Catching a bus is easy.
In a new city, with no sense of direction, and being fluent in 3 words of the local language, is not so straightforward.
The concierge at the hotel I was staying at told me how to get to my first landmark, Lucy, the first homo Sapien.
“Get the first bus to Kasanchis, get off, walk around the corner and find the bus to Sedis Kilo, get off at the big round-about then get another bus to Teardros”.
I wrote that down.
I was intending to find the Ethiopian Museum of history, The local University and a market that is apparently the biggest in Africa.
What I found instead was a city rich with the aroma of African life (figuratively speaking), a public transport system that works, and the remains of the first homosapien, Lucy.
But here’s the rub, buses in Addis Ababa run on a loose schedule and indicate their destination with squiggly Amharic writing on top. As the bus is pulling in to it’s stop a little guy jumps out while it’s still moving, swings on the sliding door as it opens, and yells out the location the mini-bus is going to.
He then lands on the ground with quick steps like the energiser bunny, slaps his hand on the roof to let his driver know to speed up again, because no-one jumped on board for the ride.
At the bus stop, around the corner from the hotel, I heard the following call from the door swinging energiser bunny: “alufkin lukwuddy Kasanchis” I repeated Kasanchis back to him and he nodded to get in.
In a mini bus designed for 11 people, I counted 17, with the call guy hanging out the door.
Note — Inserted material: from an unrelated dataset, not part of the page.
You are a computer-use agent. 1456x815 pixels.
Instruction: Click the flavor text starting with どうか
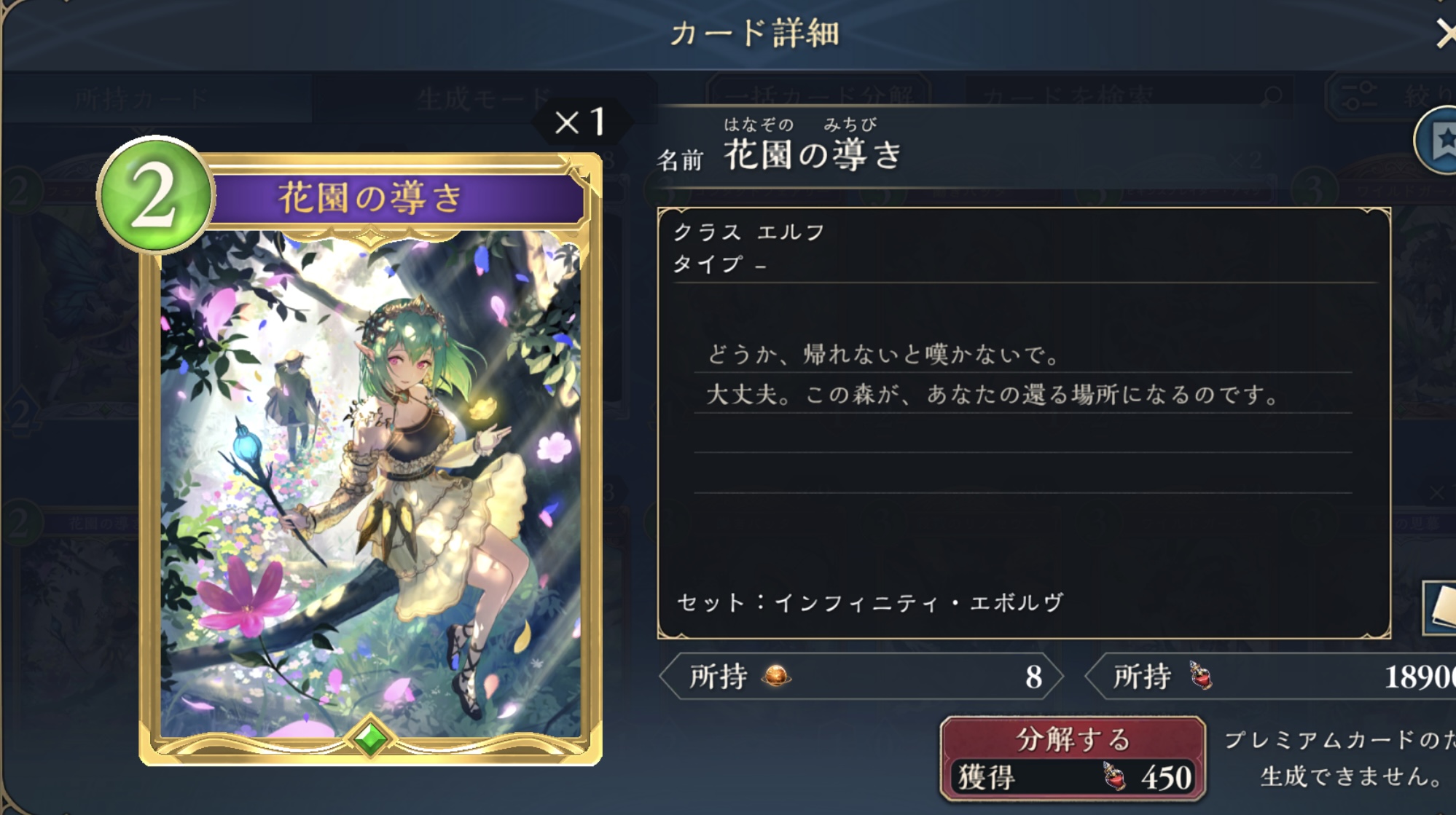994,375
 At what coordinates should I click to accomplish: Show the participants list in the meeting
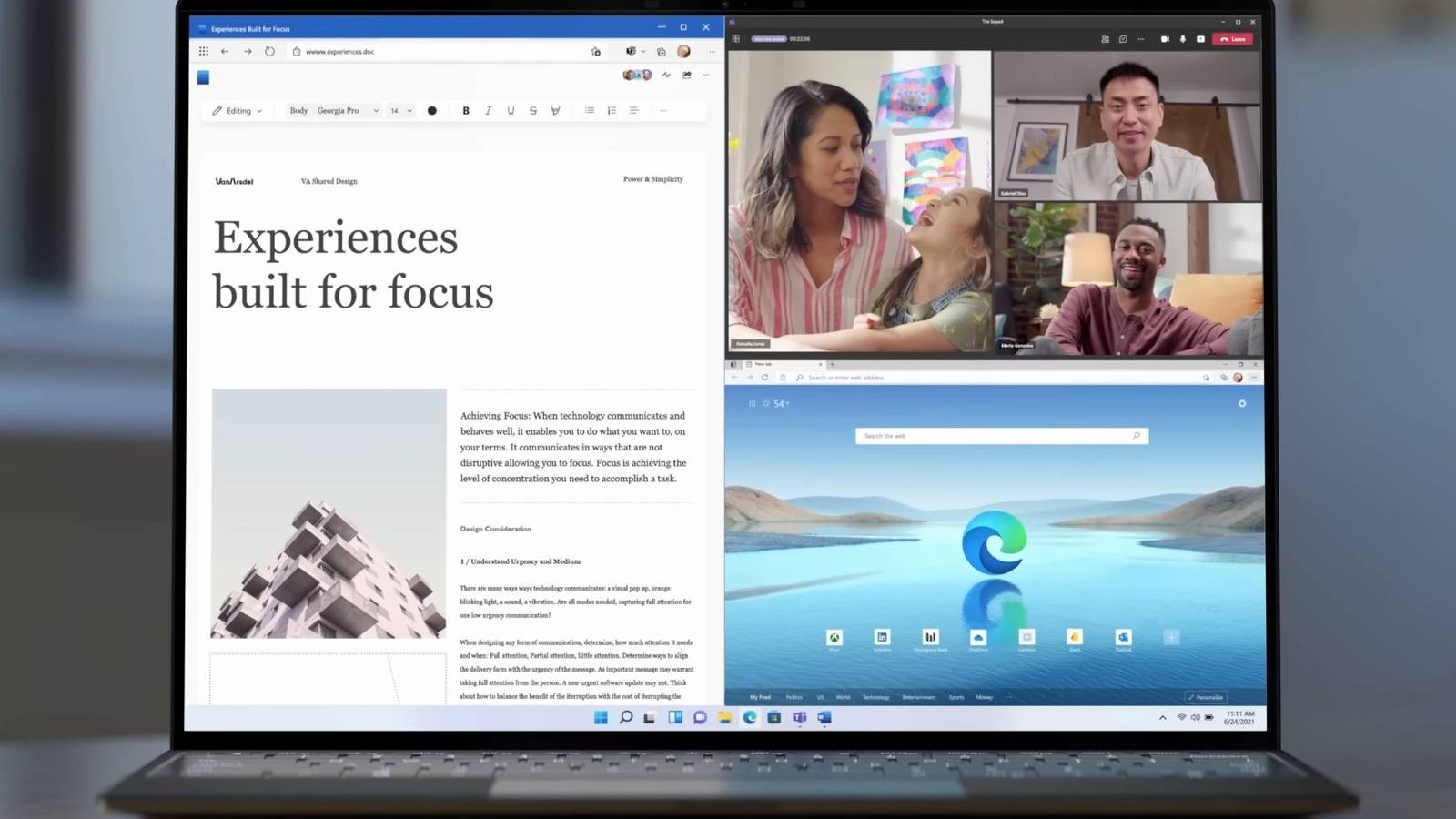pyautogui.click(x=1105, y=39)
Along the way, holes the size of cricket pitches marked the road where enthusiastic city officials one day promised they would fill them in if they got elected, 15 or 20 other mini-buses scrambled for your service, and woman and children dodged and darted between all this.
In most cities, when you catch public transport you can bury your head in a book, look out the window, or zone out on your phone. We use it to fill a most basic need to get somewhere, to do something.
In Addis Ababa – in the mini bus movement around town – you are heaving and breathing with your fellow man. If you fart, the bus will know about it. If you don’t like your seat, wait five minutes and someone will be on your lap, and if you don’t yell out to stop you get the city tour.
In most cities, there is some degree of public transport fraud; people scamming free rides, and governments spend millions trying to counter it.
In Addis, They’ve fixed that problem; they get a guy that can run as fast as a mini van who can hang off an open sliding door at 10 mile an hour. He sits at the door, so you either pay him, or you don’t get off.
I paid the guy, and got off at the museum. Inside, the origins of the first humans stared back at me through cracked skulls, pieced together like dropped porcelain tea pots in your grandmas kitchen.
I left feeling accomplished that I’d made it this far. You know what it’s like; too long inside and you get mushy museum brain: A semi-lucid belief that you can read every place card and retain the information for no particular use at a later date.
Back outside, about 20 buses blew by, all with the announcer guy swinging on the door calling out the location the bus was heading. All I could do was listen very closely for ‘Sedis Kilo’, my next stop.
I didn’t hear those words so I got in one going in the general direction I needed to, and just hoped for the best. I got lucky, and within 10 minutes I was in front of the sprawling grounds of the Addis University.
Inside the museum of ethnology I am walking through ancient Abyssinia like a 1960’s Ikea store; tribal pieces sat gathering dust, as though a high school art class had to store stuff in a spare room and no one came to collect it. There are 80 different languages in Ethiopia, it’s the home of Rastafarianism, the birthplace of coffee, and religions that scar your body.
Outside, numb from more museum brain, I borrowed the nearest guide from a couple of tourists with expensive camera’s around their neck, and he pointed in different directions and told me how to get the main market. All of which I was not following as he was telling me.
This time my bus trip was pot luck and I ended up in a street crammed with buildings hammered and nailed together by the sheer force of retail will. A dirt sidewalk underfoot reminded me that in Africa, it always seems like a work in progress.
Then something occurred to me that is at once enlightening as much as it is frightening: I hadn’t seen a white person all day and now here in this crowded market street, I was the minority.
It’s enlightening to feel this; like a switch had been flipped in my mind that was no longer just black and white, but human, yet different, but equal. And It’s frightening to experience this because the word ‘equal’ suggests I hadn’t thought that way previously. Unconscious racial bias had hit me right between the eyes.
I meditated on that mountain of a moment with the kind of crack coffee you can only get in Ethiopia. The buzz washed over me in the way coffee does when its a sunny Saturday at the market – even if it is the wrong one.
Around me a man selling goats moved his herd through the crowd, children looked at me like I was a science experiment, and the beaming smiles from people going about their life made me feel not so unique after all.
Getting back to the hotel was easy, I just had to retrace the buses back the way I came. If only navigating race relations where as easy as catching a bus back home in urban Addis Ababa.